Thanks a lot for your help!
I'm having a little trouble understanding the relationship between the -ts_filter_level and -tranche settings for VQSR. If I'm not mistaken the defaults are 99 and [100,99.9,99.0,90] respectively. When I run VQSR with these defaults, my tranches are altered because of the 99 ts filter level. I get:
##FILTER=<ID=LowQual,Description="Low quality"> ##FILTER=<ID=TruthSensitivityTranche99.00to99.90,Description="Truth sensitivity tranche level at VSQ Lod: -0.1838 <= x < 3.1102"> ##FILTER=<ID=TruthSensitivityTranche99.90to100.00+,Description="Truth sensitivity tranche level at VQS Lod < -6135.0237"> ##FILTER=<ID=TruthSensitivityTranche99.90to100.00,Description="Truth sensitivity tranche level at VSQ Lod: -6135.0237 <= x < -0.1838">
Is it odd that there are two tranches with the same ts values and different VQSLOD values?
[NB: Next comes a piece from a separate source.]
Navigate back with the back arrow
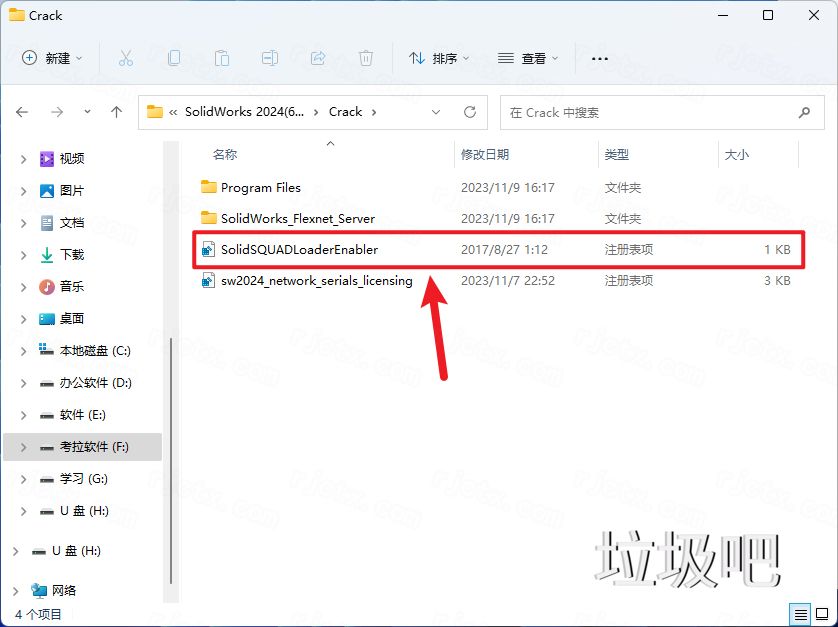This screenshot has height=627, width=838. pos(22,112)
If I adjust the ts filter level to 90, I get what I originally expected to see:
##FILTER=<ID=LowQual,Description="Low quality"> ##FILTER=<ID=TruthSensitivityTranche90.00to99.00,Description="Truth sensitivity tranche level at VSQ Lod: 2.5901 <= x < 4.8133"> ##FILTER=<ID=TruthSensitivityTranche99.00to99.90,Description="Truth sensitivity tranche level at VSQ Lod: -0.692 <= x < 2.5901"> ##FILTER=<ID=TruthSensitivityTranche99.90to100.00+,Description="Truth sensitivity tranche level at VQS Lod < -6.11002079587E7">
Is it just me, or does this seem to be an incompatibility between the defaults values? Which is more important, correct ts filtering or correct tranche intervals? We will at times filter based on these tranches, so I'd like to be setting them correctly. Thanks.